Do this:
Please express the items from the start up to and including the line with "tap(445, 521)" as a JSON list of strings, one string per line, with blank lines skipped. Leave the pictures out of the answer.

Dataset entries:
--- start ---

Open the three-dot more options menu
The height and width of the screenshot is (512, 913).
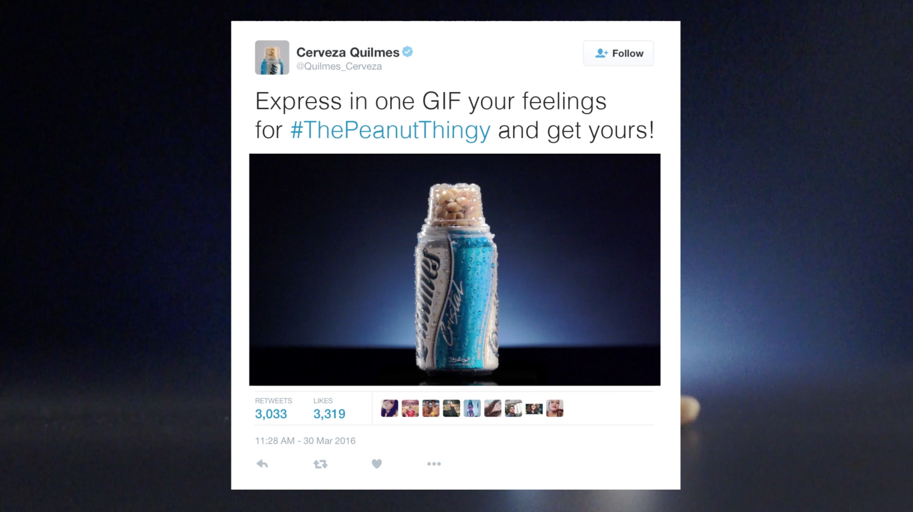[434, 464]
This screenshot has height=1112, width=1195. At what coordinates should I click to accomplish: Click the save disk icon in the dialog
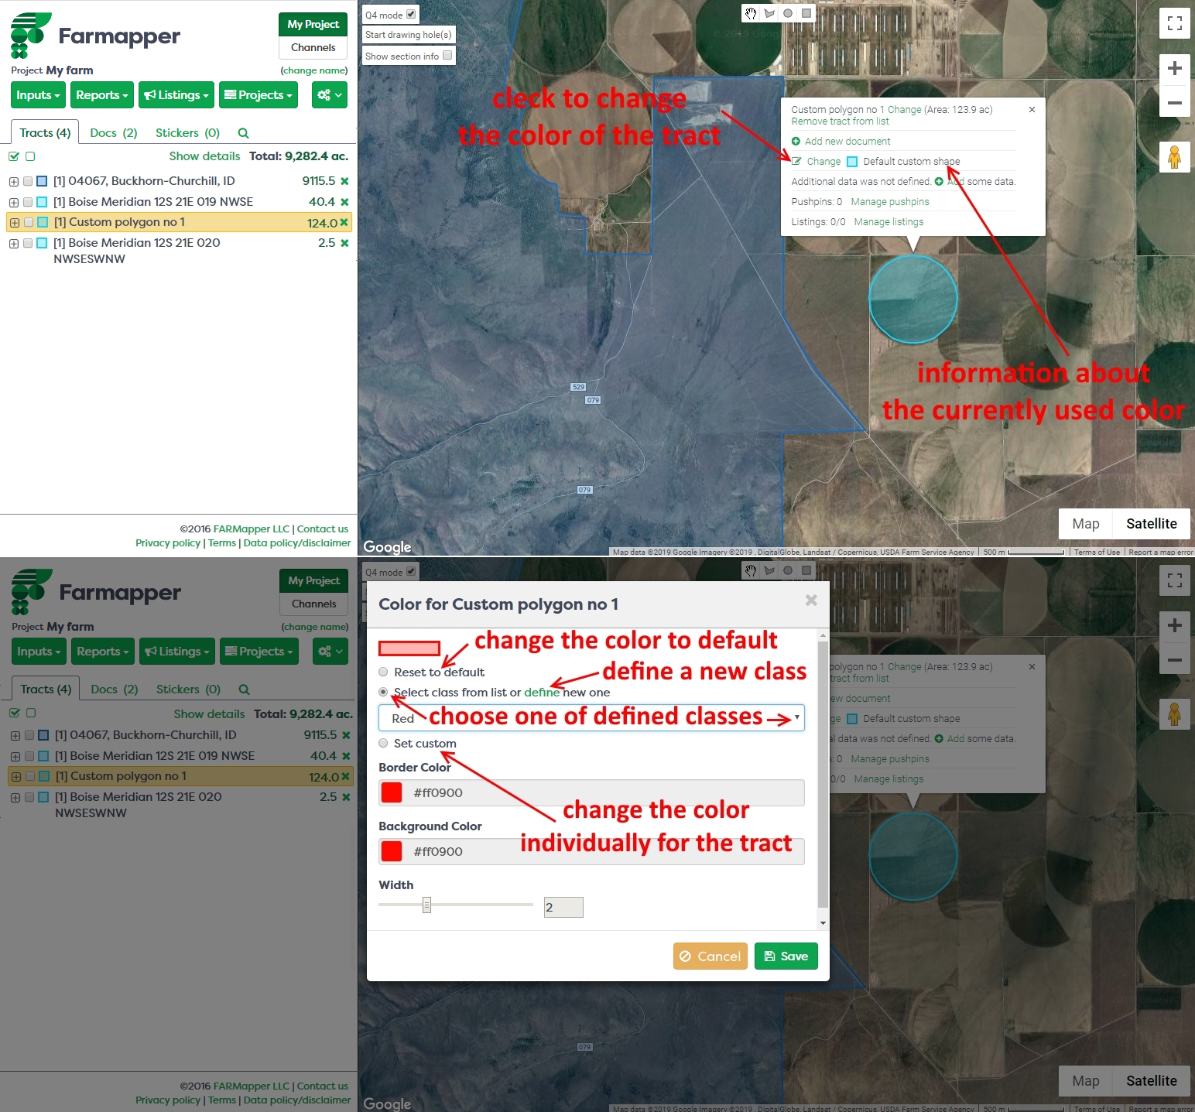coord(769,956)
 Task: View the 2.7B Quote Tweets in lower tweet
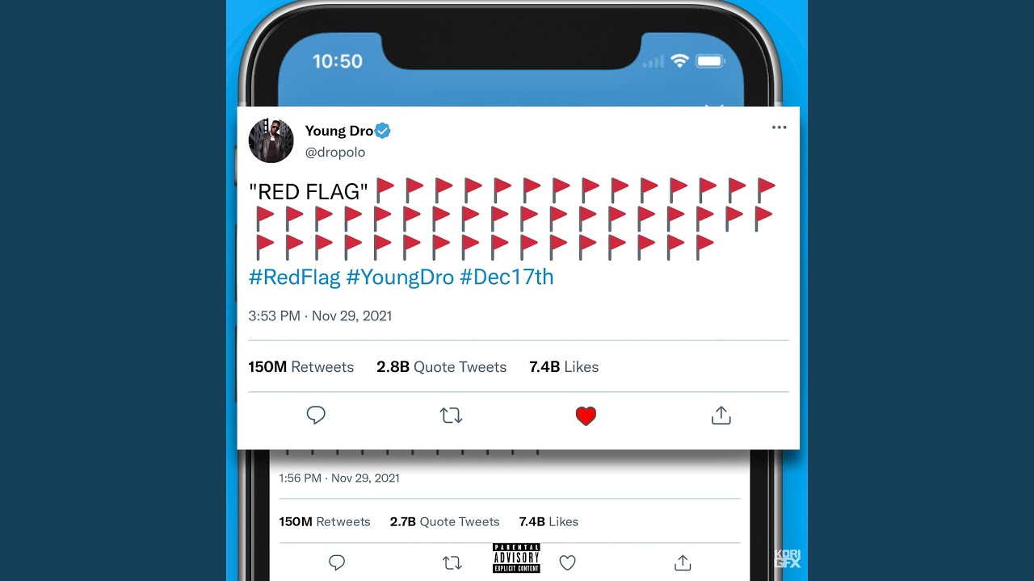tap(445, 521)
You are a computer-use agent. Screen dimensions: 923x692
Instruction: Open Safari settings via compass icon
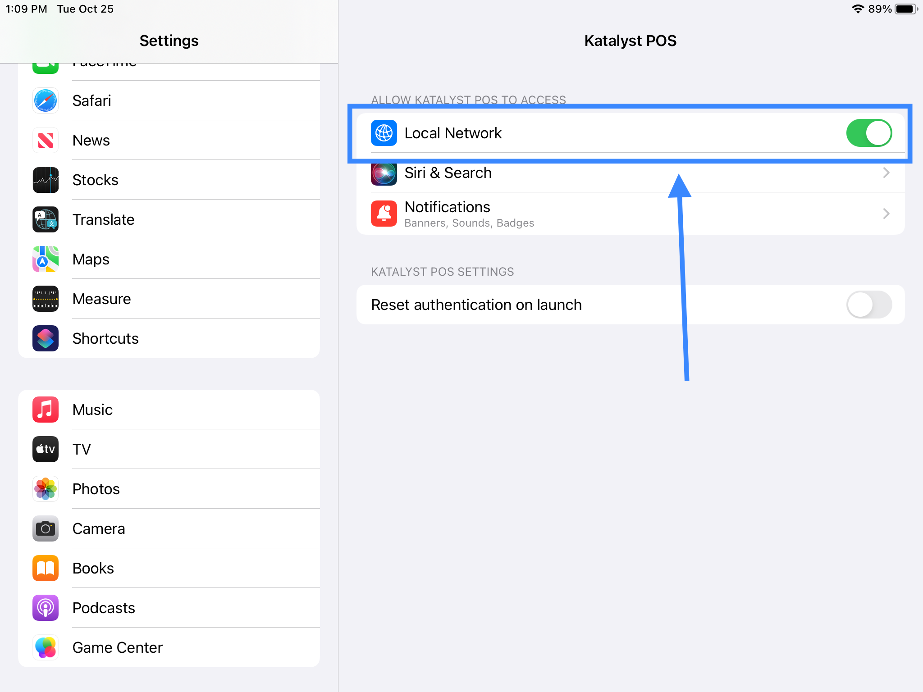point(46,100)
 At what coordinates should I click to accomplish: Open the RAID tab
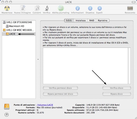[92, 20]
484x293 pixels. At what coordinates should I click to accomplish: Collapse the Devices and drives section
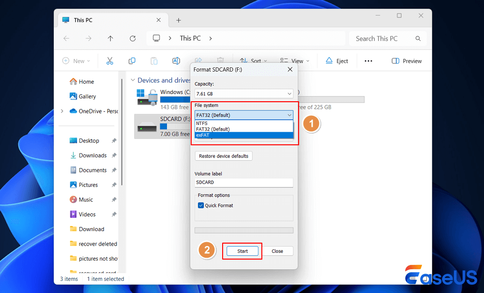coord(133,80)
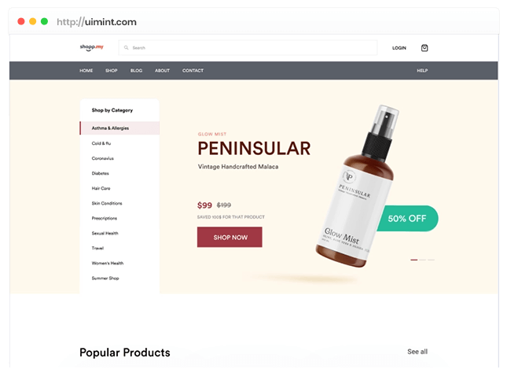This screenshot has width=507, height=373.
Task: Click the shopp.my logo
Action: (91, 47)
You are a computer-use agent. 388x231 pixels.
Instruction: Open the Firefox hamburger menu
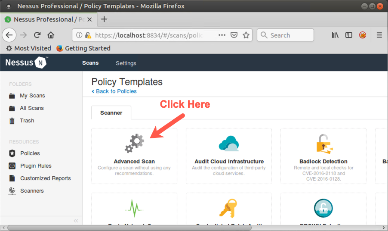(379, 35)
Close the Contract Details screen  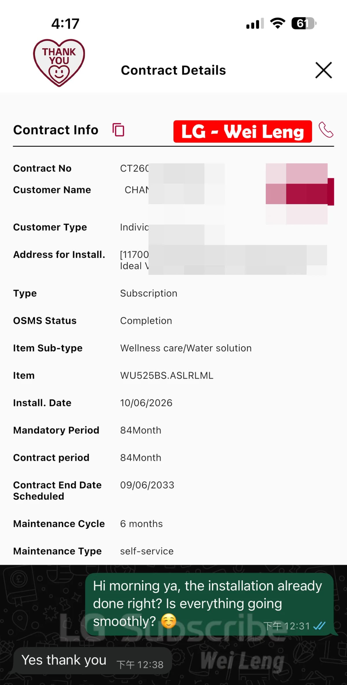[x=324, y=70]

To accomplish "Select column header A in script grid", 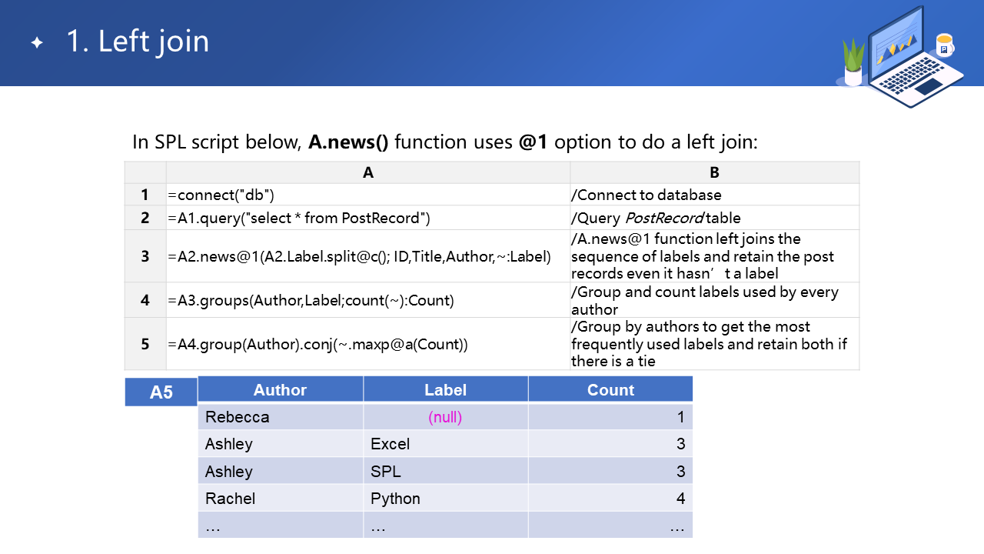I will (x=367, y=173).
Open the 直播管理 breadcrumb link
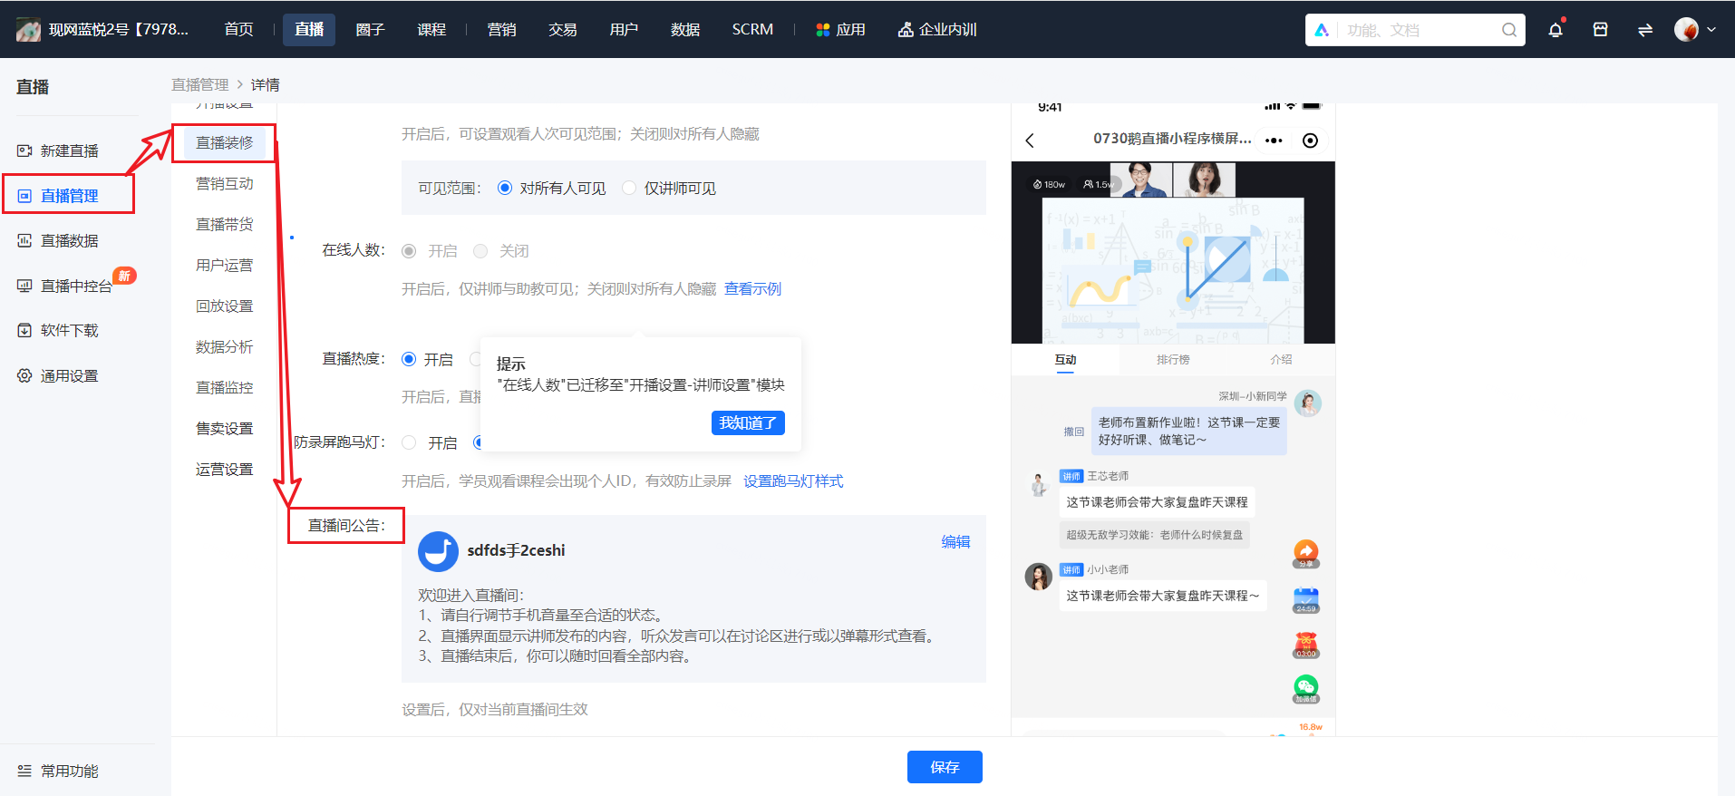 [200, 84]
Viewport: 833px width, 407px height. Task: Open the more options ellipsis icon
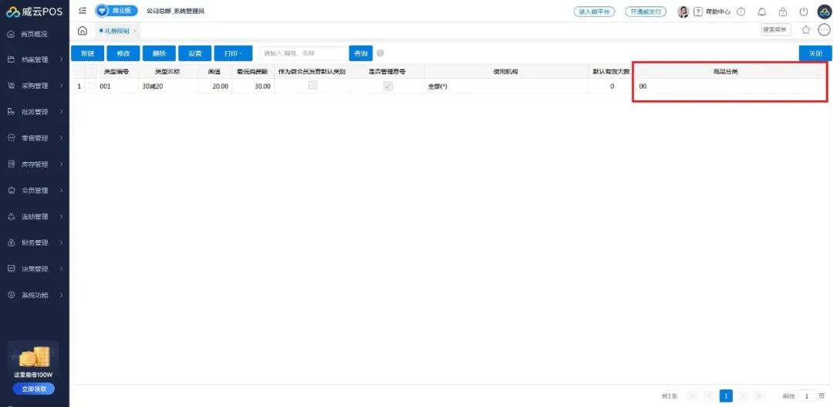point(824,30)
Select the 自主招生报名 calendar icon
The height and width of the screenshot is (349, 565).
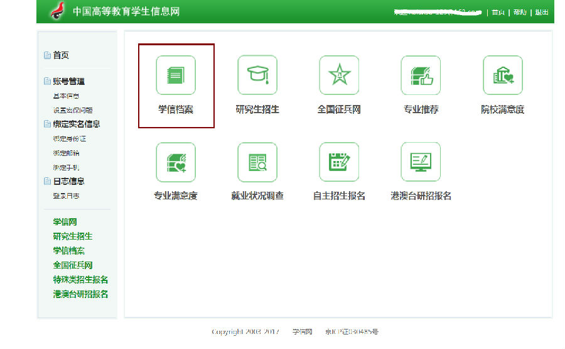[339, 162]
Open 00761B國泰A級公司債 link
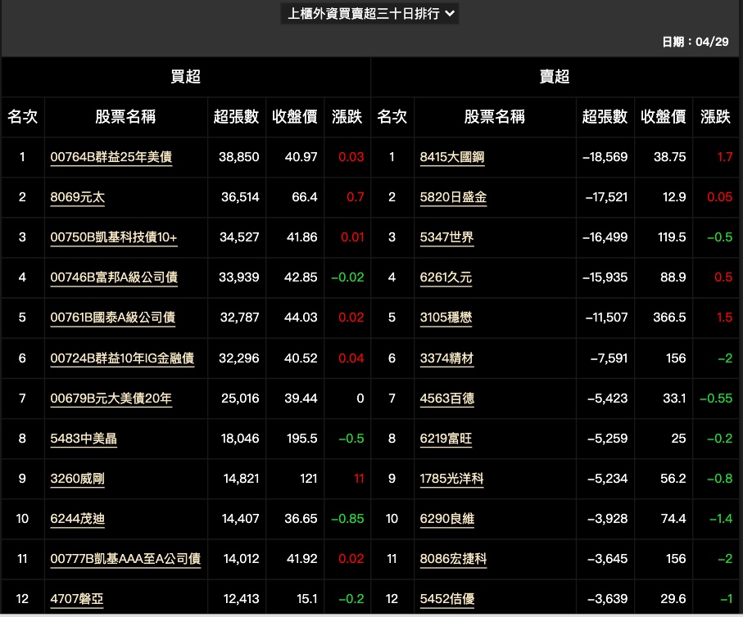 coord(113,318)
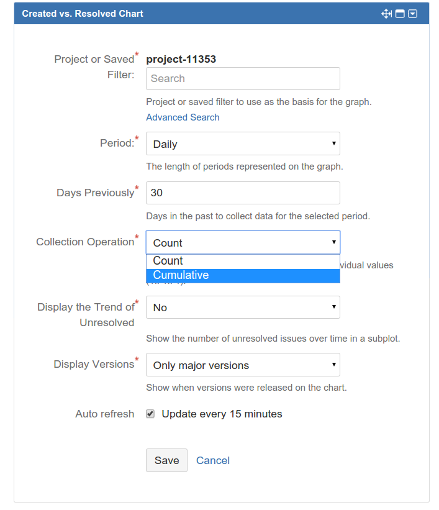Click the Update every 15 minutes label
This screenshot has width=439, height=510.
coord(222,414)
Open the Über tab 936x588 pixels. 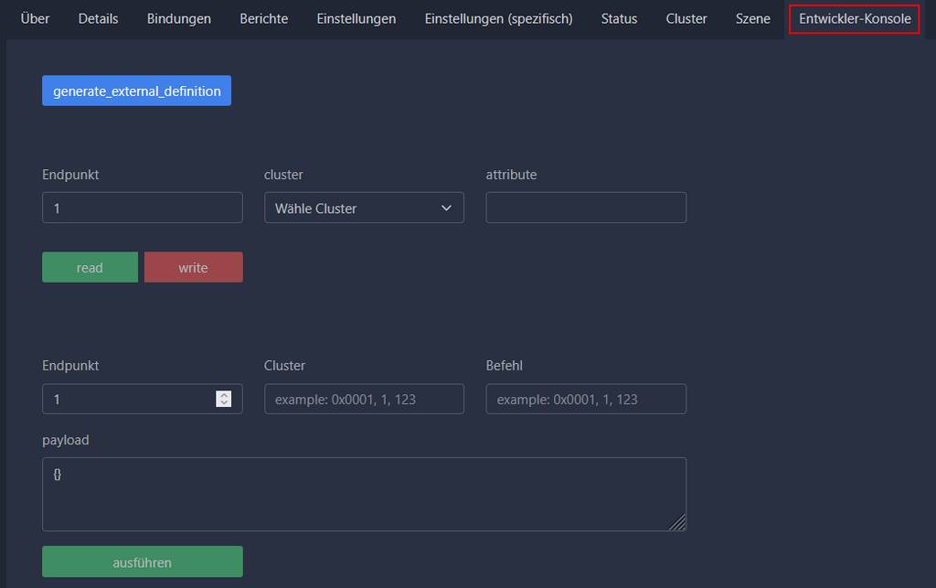35,18
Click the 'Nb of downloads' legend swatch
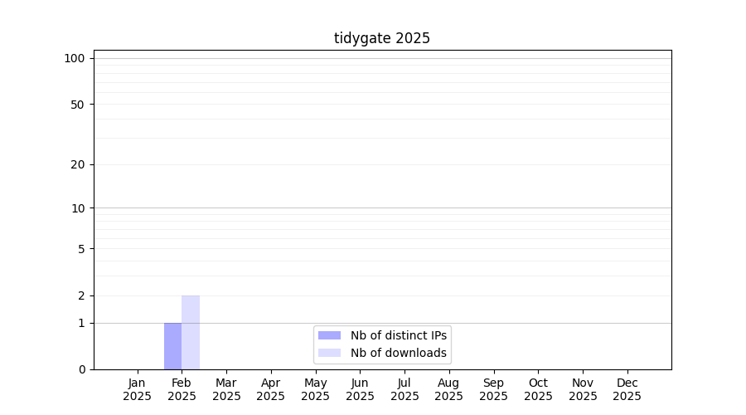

--- end ---

Answer in full:
[
  "Open the three-dot more options menu",
  "The height and width of the screenshot is (512, 913).",
  "[434, 464]",
  "This screenshot has height=1112, width=1195. At what coordinates should I click to accomplish: Click the save disk icon in the dialog",
  "coord(769,956)",
  " Task: View the 2.7B Quote Tweets in lower tweet",
  "tap(445, 521)"
]